Many Wall Street strategists see more volatility on the horizon.
“What we have experienced in 2018 and most acutely since October is, unfortunately, more normal than not,” said Katie Nixon, chief investment officer at Northern Trust Wealth Management.
With economic growth expected to slow and interest rates expected to rise, many along Wall Street are forecasting 2019 will be a rocky year for stocks. “The end of easy” is the title that Wells Fargo Investment Institute gave for its 2019 investment outlook.
Easy, for investors, is what the stock market had been for most of its run that began in the spring of 2009. For most of the past decade, the Federal Reserve kept interest rates extremely low to promote economic growth following the 2008 financial crisis and the Great Recession. That helped keep borrowing costs down and lift all kinds of markets.
But now the Fed is gradually raising interest rates. It has increased short-term rates eight times since 2015, and economists expect another hike to come later this month. Those higher rates — and expectations for more — have been one catalyst for recent selling.
Worries about trade tensions between the United States and China have also driven big swings for stocks, in both directions. At the start of this past week, stocks jumped on hopes that the two countries had brokered a truce. But those gains evaporated as investors grew confused about what the two sides had actually agreed upon.

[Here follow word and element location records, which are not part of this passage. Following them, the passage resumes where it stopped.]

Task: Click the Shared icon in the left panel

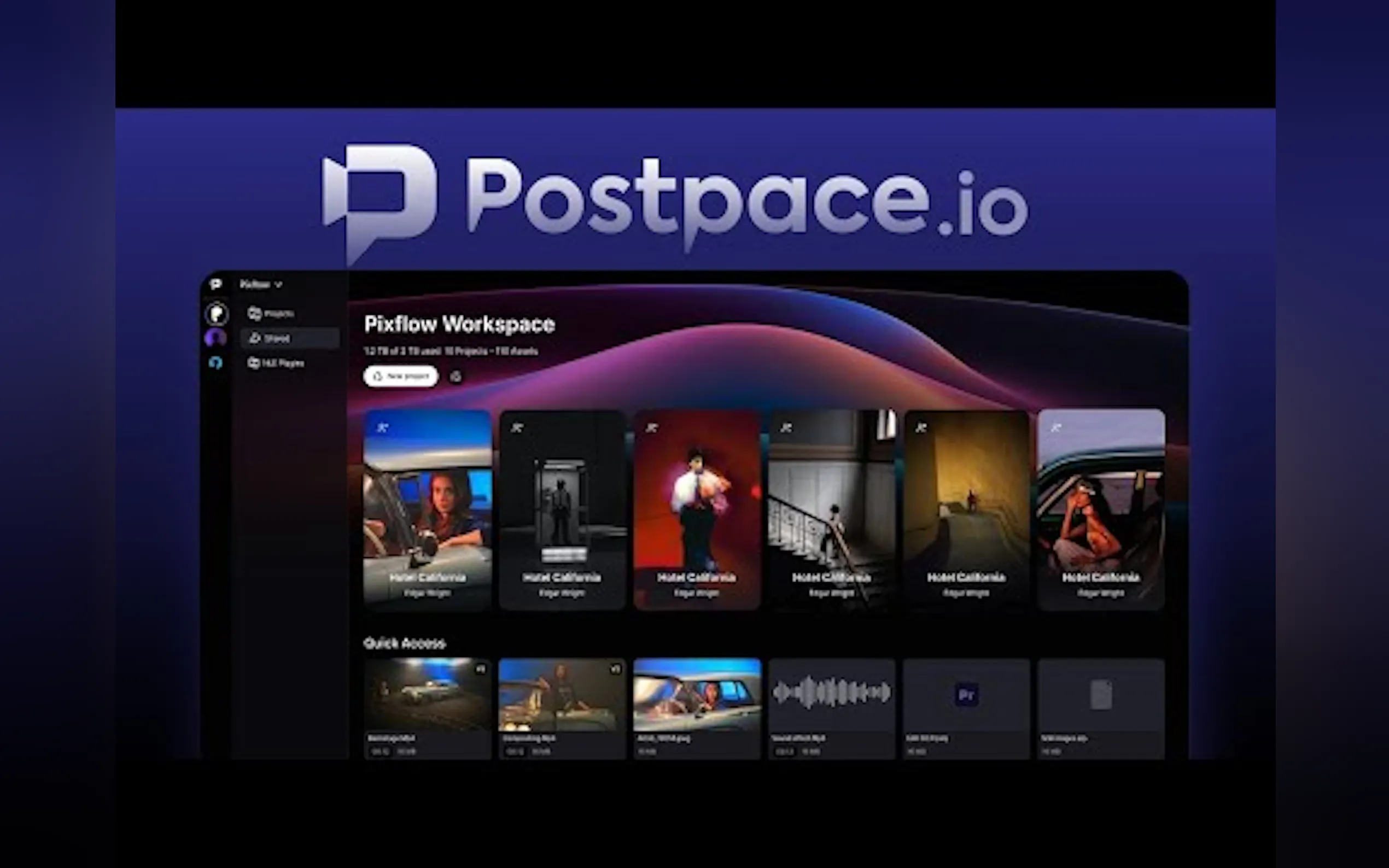Action: 255,338
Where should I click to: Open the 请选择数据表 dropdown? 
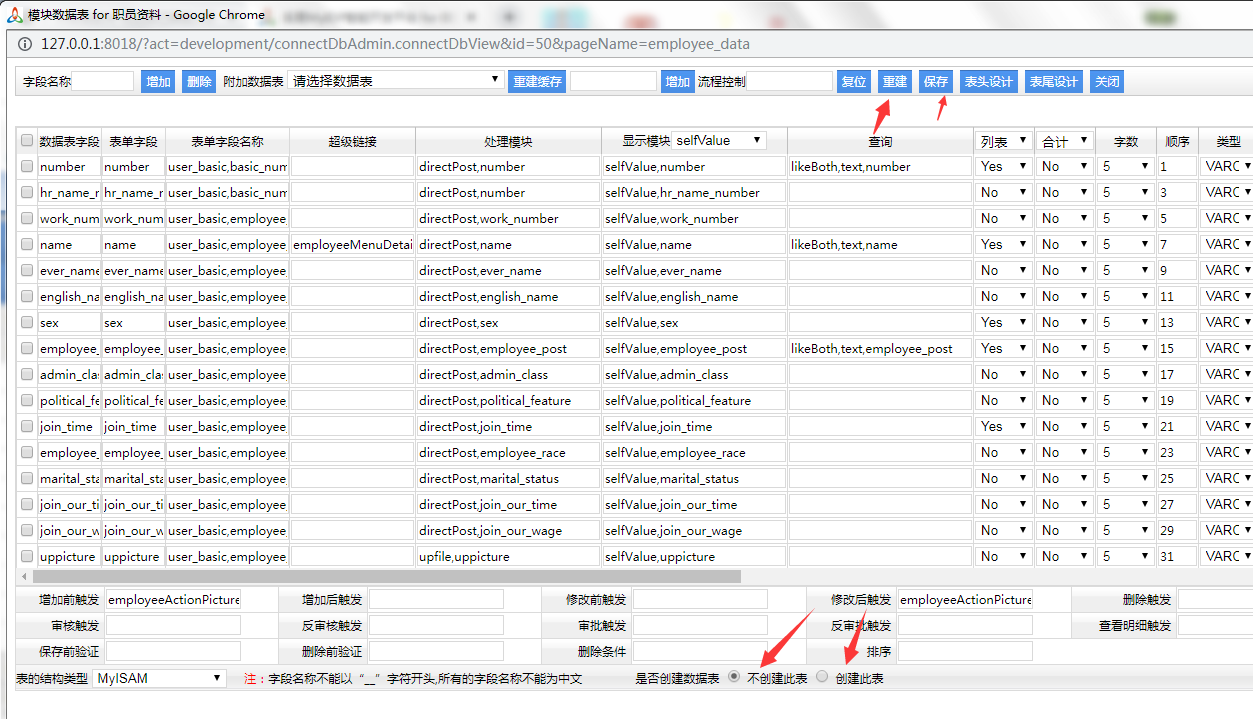click(396, 81)
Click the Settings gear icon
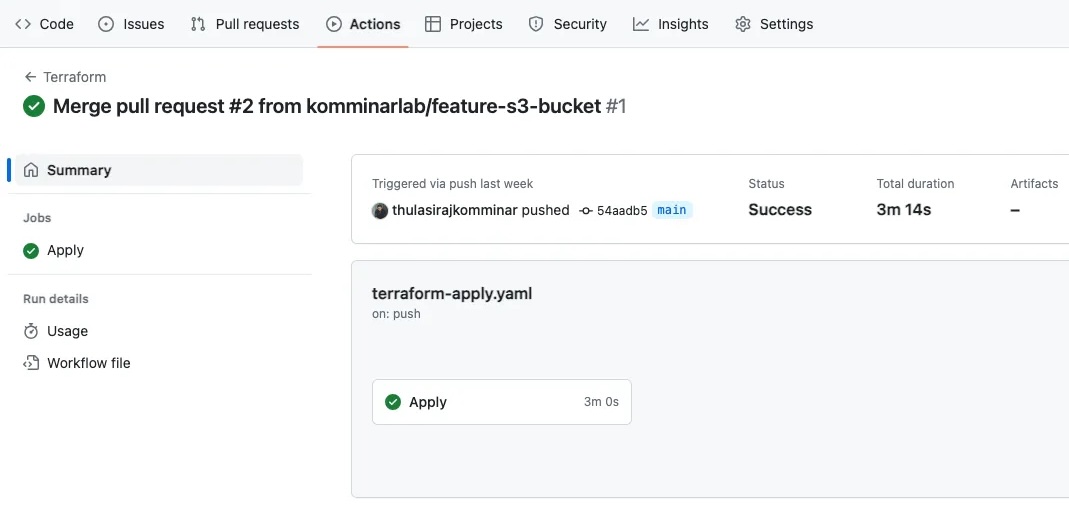 [x=742, y=24]
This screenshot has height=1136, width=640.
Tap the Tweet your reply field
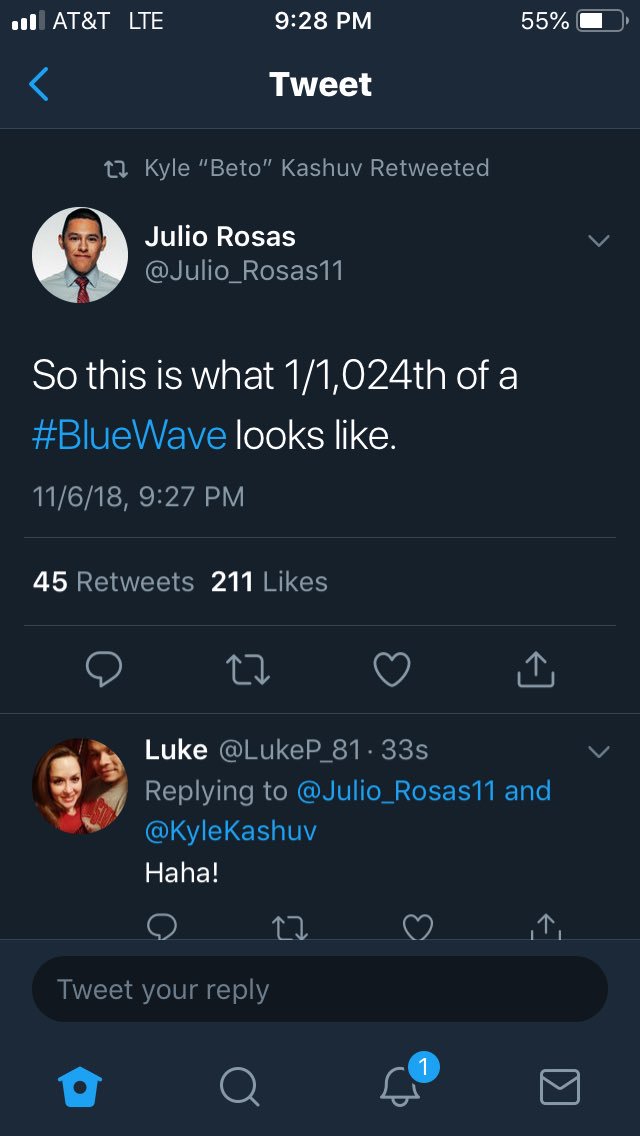click(320, 989)
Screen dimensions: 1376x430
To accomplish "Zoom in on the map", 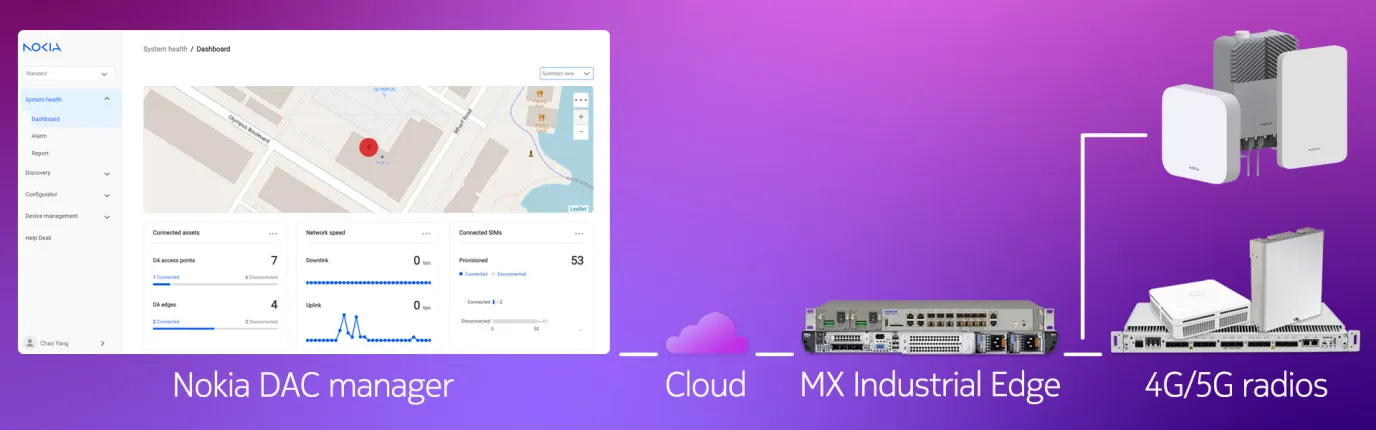I will [x=581, y=117].
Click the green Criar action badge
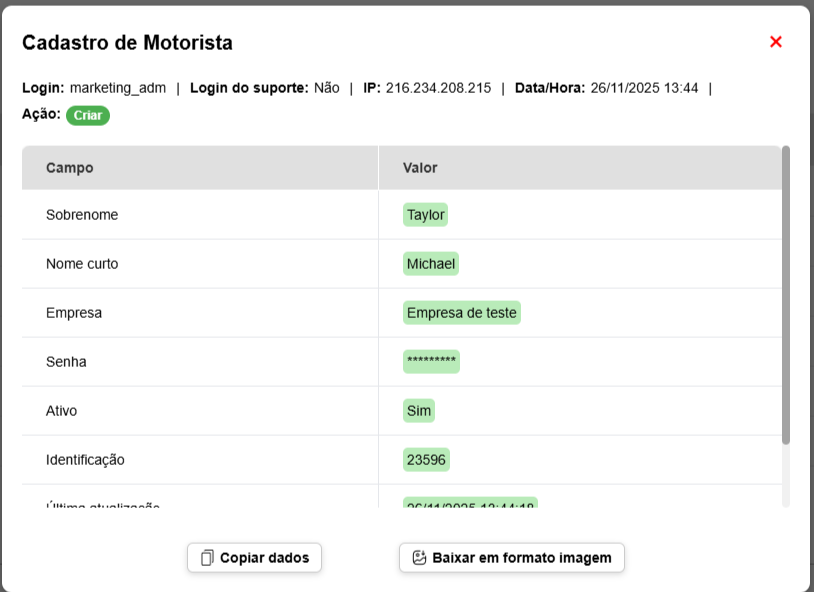The width and height of the screenshot is (814, 592). [x=88, y=115]
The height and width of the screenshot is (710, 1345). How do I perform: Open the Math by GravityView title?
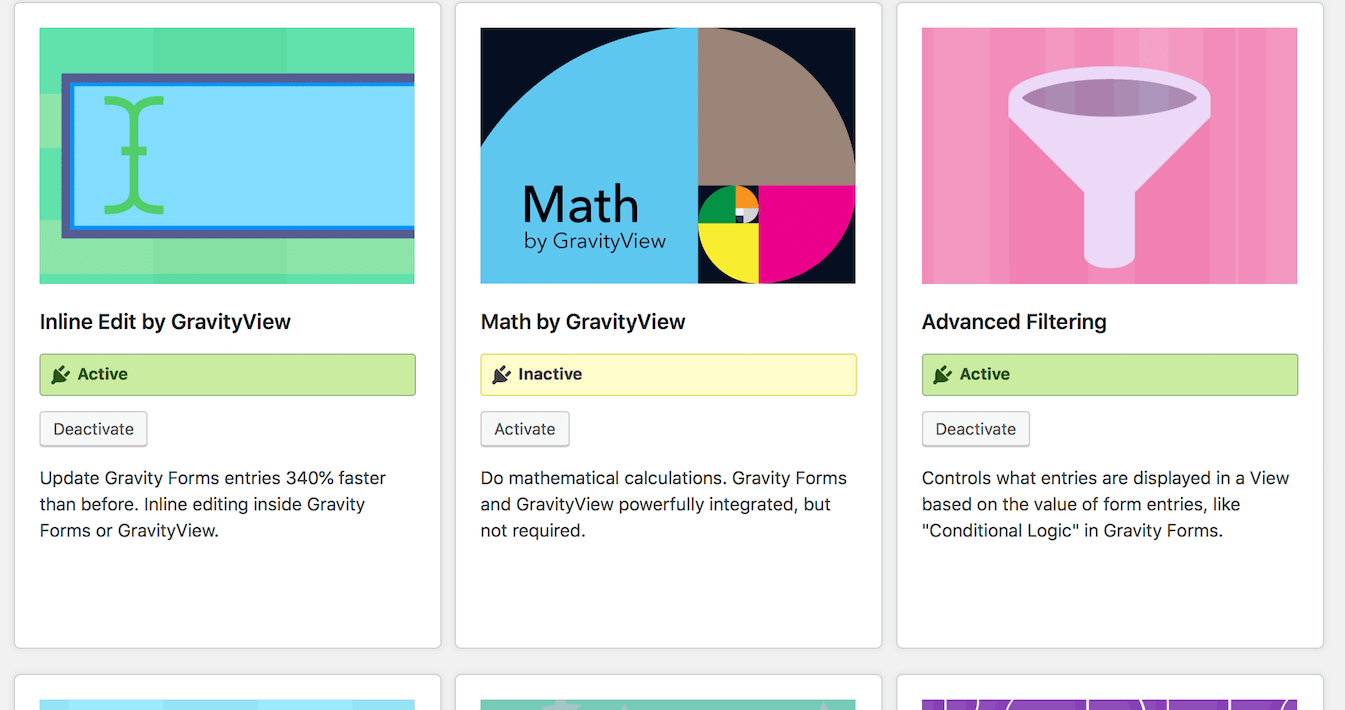click(583, 322)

“We started up sharply because we thought we had a deal with China and we ended at the lows for the day,” said Lindsey Bell, investment strategist at CFRA Research. “That tells me people are using days where we see some green to sell out of positions into the strength, and that’s pulling the market lower. The sentiment in the market is extremely negative.”
The current skid for stocks is the third big swoon for the markets this year. The first was a dramatic downturn in late January and early February, when the S&P 500 lost 10 percent in just nine days. That was followed by a less severe stumble in March.
But the middle of this year was placid, which raised hopes for a return to a smoother ride. Between late June and early October, the market didn’t rise or fall as much as 1 percent in a single day. That was similar to the scenario in 2017, when the market drifted gradually higher and finished up 19.4 percent.
Soaring corporate profits, fueled by sweeping corporate tax cuts, powered the market’s recovery this spring and summer. S&P 500 companies delivered second-quarter earnings growth of 25 percent, well ahead of forecasts. That helped send the S&P 500 to a new all-time high in September, erasing the losses from its correction in February.
But now doubts are emerging that a similar surge in earnings growth will rally markets out of their latest skid. S&P 500 companies delivered yet another blockbuster quarter of earnings growth for the third quarter, but the reports have not lifted stocks.
All the gyrations are yet another reminder to investors that the downside to owning stocks, which have had the best results over the long term, is that they’re risky and prone to sudden drops in price.
“We accept volatility as the cost of doing business,” Nixon said, “and we anticipate over time that we will be compensated for taking the extra risk.”